Hailing from the street markets of Korea, these leek and veggie pancakes are mixed, squished and flattened in an oil-loaded pan, to create a golden and crispy veggie pancake that is truly delish. Paired with fries and corn cob, we'd opt to through out the cutlery and dig in.
The quantities provided above are averages only.
Always read product labels for the most up-to-date allergen information. Visit hellofresh.com.au/foodinfo for allergen and ingredient information. If you have received a substitute ingredient, please be aware allergens may have changed.
2
potato
1 cob
corn
1
leek
½
Long Chilli (Optional)
½
lime
1 packet
sweet chilli sauce
1 packet
slaw mix
½ packet
panko breadcrumbs
(Contains Gluten, Wheat; May be present: Soy. )
1 sachet
asian bbq seasoning
(Contains Gluten, Soy, Wheat;)
1 packet
garlic paste
1 sachet
everything garnish
(Contains Sesame; May be present: Gluten, Wheat, Milk, Almond, Brazil Nut, Cashew, Hazelnut, Macadamia, Pecan, Pine Nut, Pistachio, Walnut, Peanut, Soy. )
1 packet
Cheddar cheese
(Contains Milk;)
olive oil
1 tsp
soy sauce
(Contains Gluten, Soy;)
3 tbs
plain flour
(Contains Gluten, Wheat;)
2
eggs
(Contains Egg;)
3 tbs
milk
(Contains Milk;)
• Preheat oven to 240°C/220°C fan-forced. • Cut potato into fries. • Place fries on a lined oven tray. Drizzle with olive oil, season with salt and toss to coat. • Bake until tender, 20-25 minutes. • When the fries have 5 minutes remaining, remove from oven. Sprinkle Cheddar cheese over fries and continue baking, until cheese is melted and golden.

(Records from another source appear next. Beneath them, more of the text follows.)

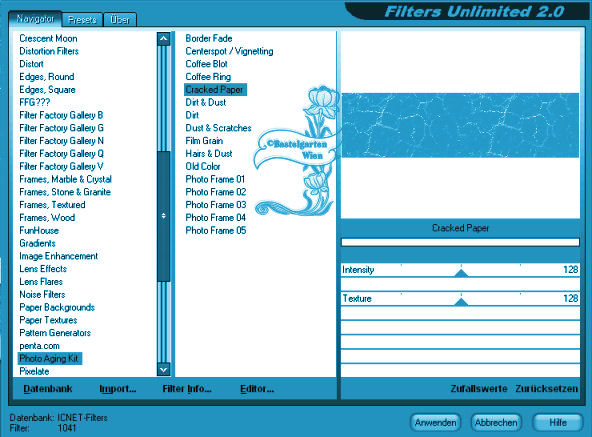Screen dimensions: 592x437
Task: Click the category list scroll up arrow
Action: (163, 39)
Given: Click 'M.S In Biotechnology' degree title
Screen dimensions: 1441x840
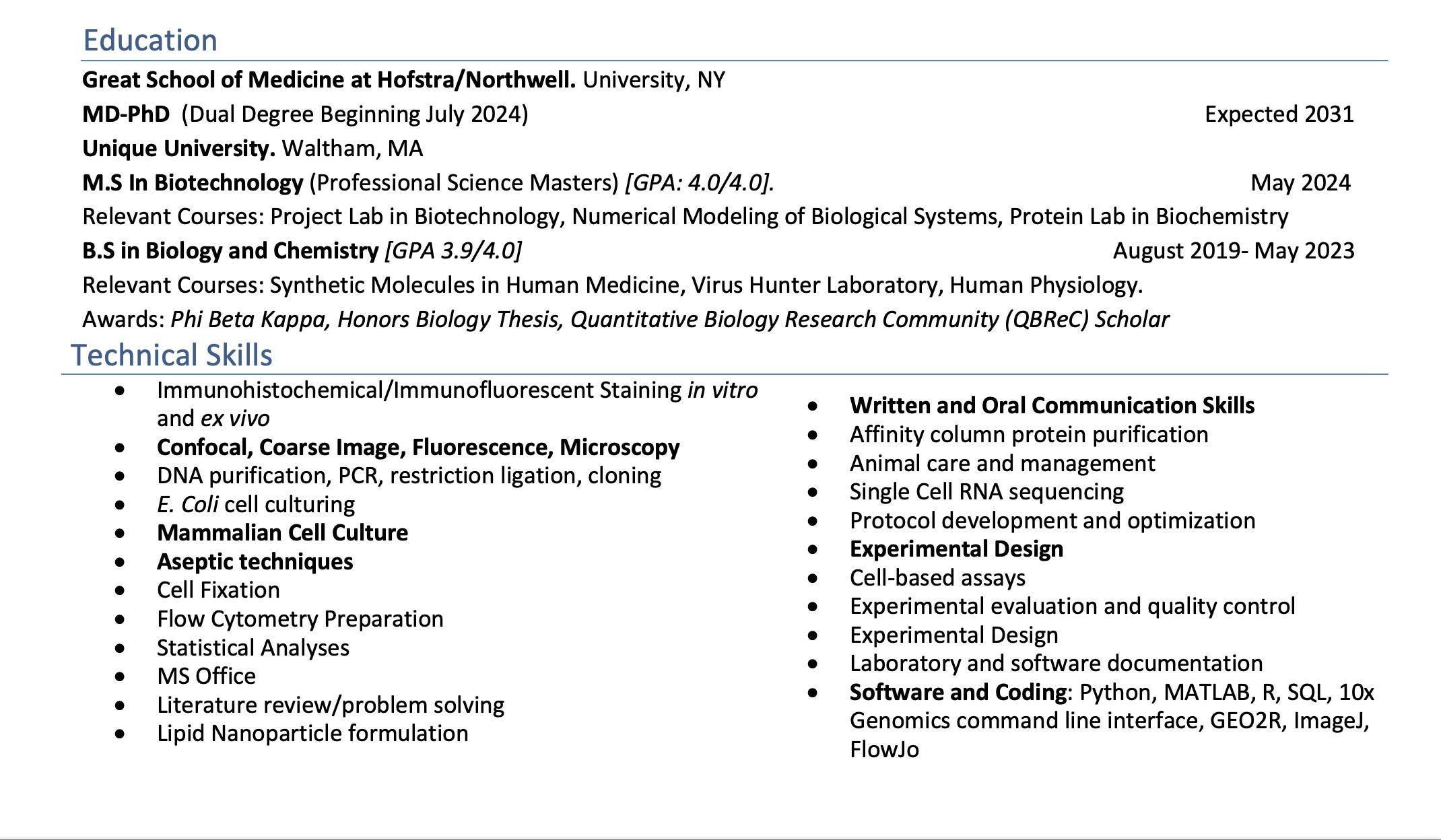Looking at the screenshot, I should 193,182.
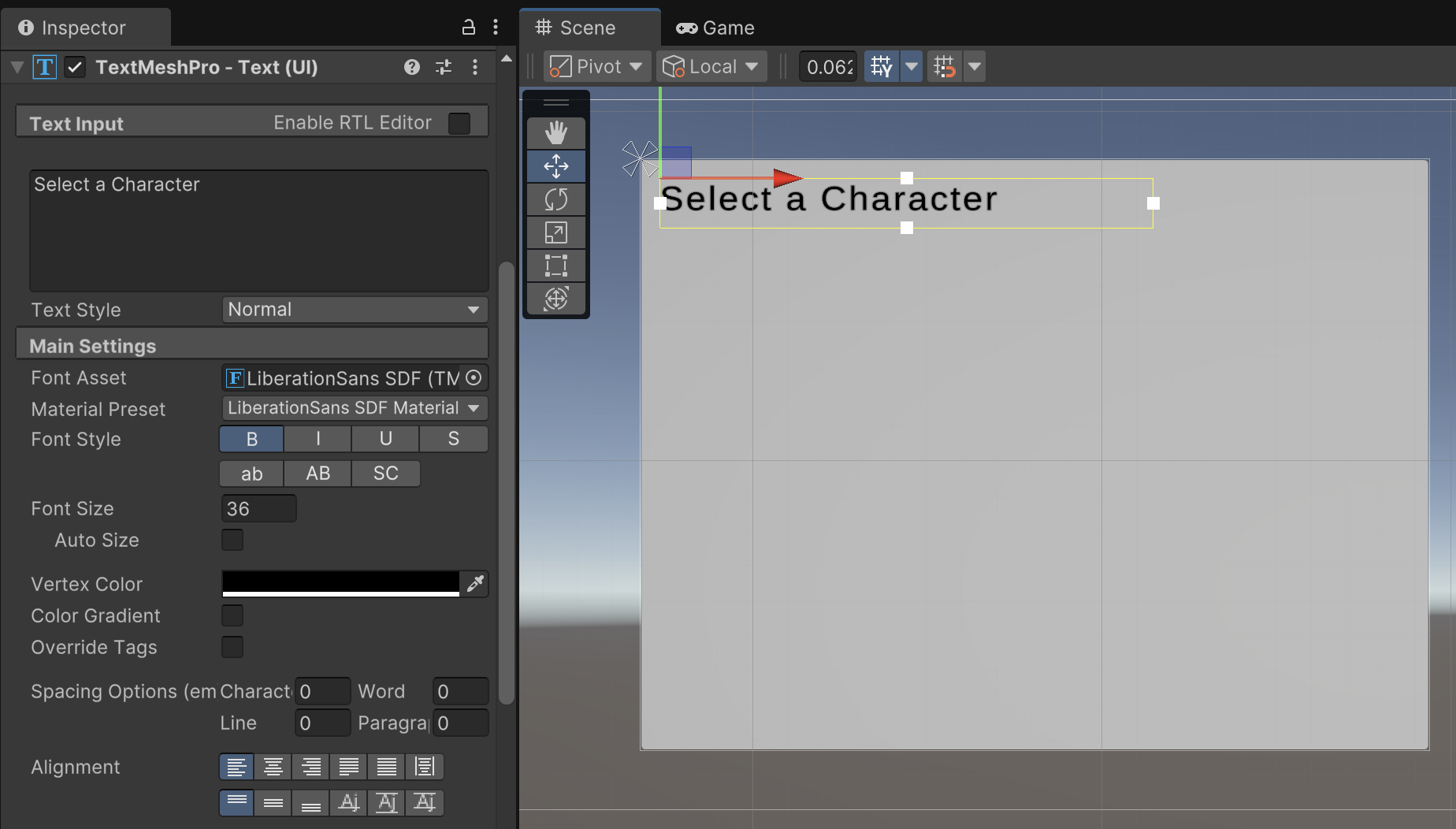1456x829 pixels.
Task: Click the center alignment button
Action: click(273, 767)
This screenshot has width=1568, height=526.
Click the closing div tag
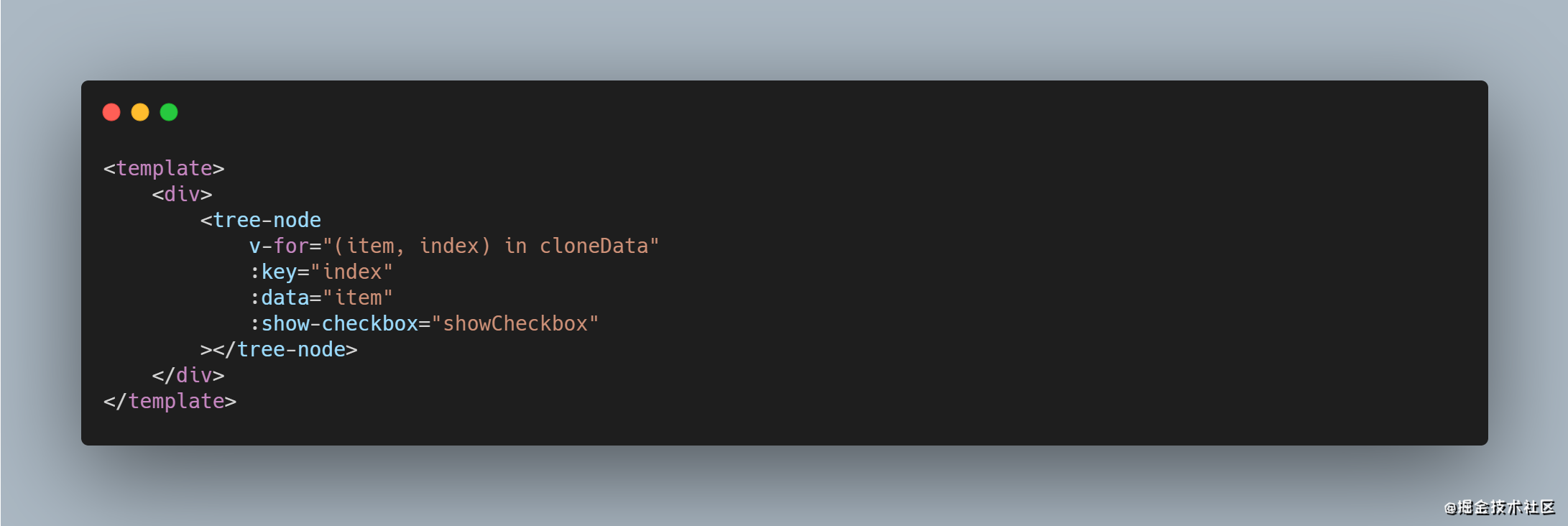(x=188, y=375)
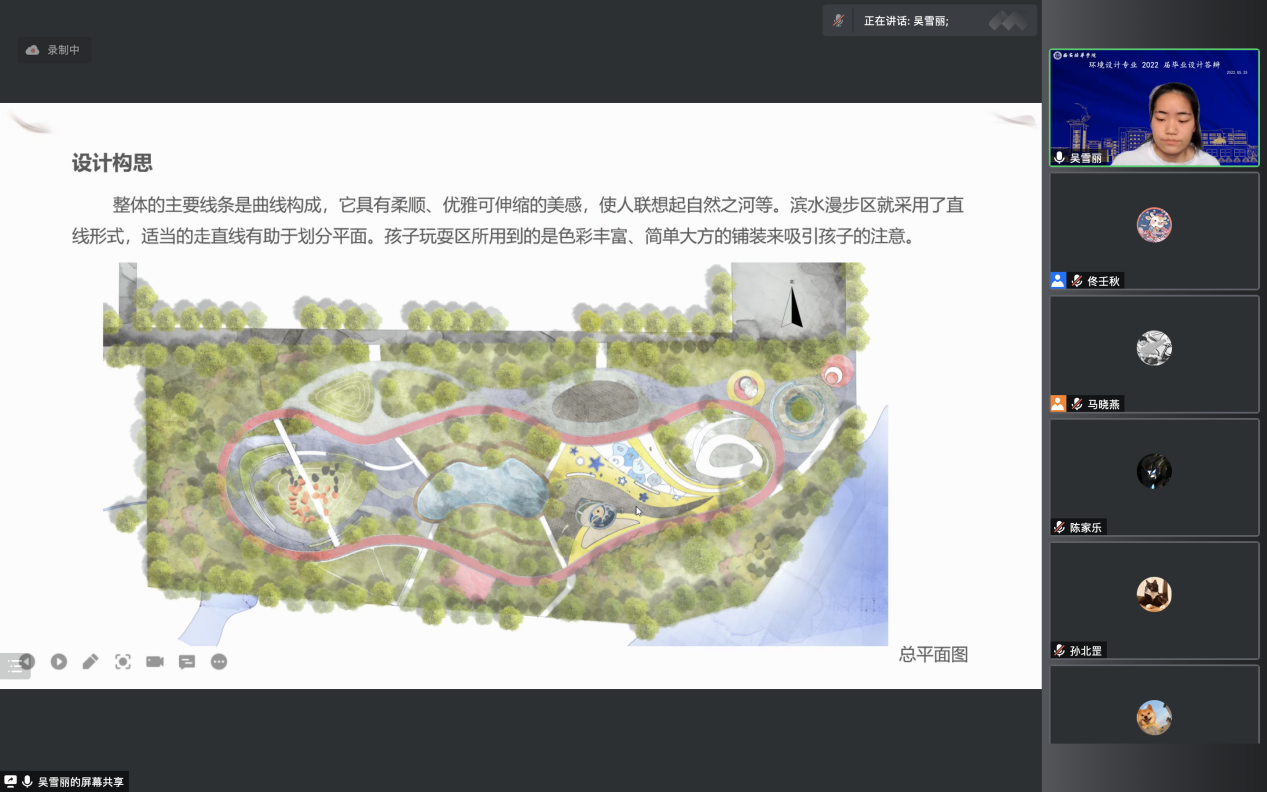Click the next slide play arrow
The height and width of the screenshot is (792, 1267).
pyautogui.click(x=59, y=661)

TIP: If your oven tray is crowded, divide between two trays.
• Meanwhile, cut corn cob in half. • Place corn on a second lined oven tray. Drizzle with olive oil, season with salt and toss to coat. • Roast until tender and slightly charred, 15-20 minutes.
• While corn is roasting, thinly slice leek. • Thinly slice long chilli (if using). • Slice lime into wedges. • In a small bowl, combine sweet chilli sauce, the soy sauce and a squeeze of lime juice. • Heat a large frying pan over medium-high heat with a drizzle of olive oil. Cook leek, stirring, until softened, 4-5 minutes.
• In a medium bowl, combine leek, slaw mix, panko breadcrumbs (see ingredients), Asian BBQ seasoning, garlic paste, the plain flour, eggs and milk.
TIP: Lift out some of the mixture with a spoon, if it's too wet and doesn't hold its shape, add a little more flour!
• Return frying pan to medium-high heat with enough olive oil to cover the base. • When oil is hot, add heaped tablespoons of pancake mixture, in batches, flattening with a spatula. Cook until golden, 3-4 minutes each side (don't flip too early!). • Transfer to a paper towel-lined plate. You should get 3-4 pancakes per person.
TIP: Don’t flip before the time is up to ensure your fritters can set. TIP: Add extra olive oil between batches as needed.
• Divide Korean leek & veggie pancakes, cheesy fries and corn cob between plates. • Sprinkle everything garnish over fries and corn cob. • Serve with sweet chilli dipping sauce and any remaining lime wedges. Top pancake with long chilli to serve. Enjoy!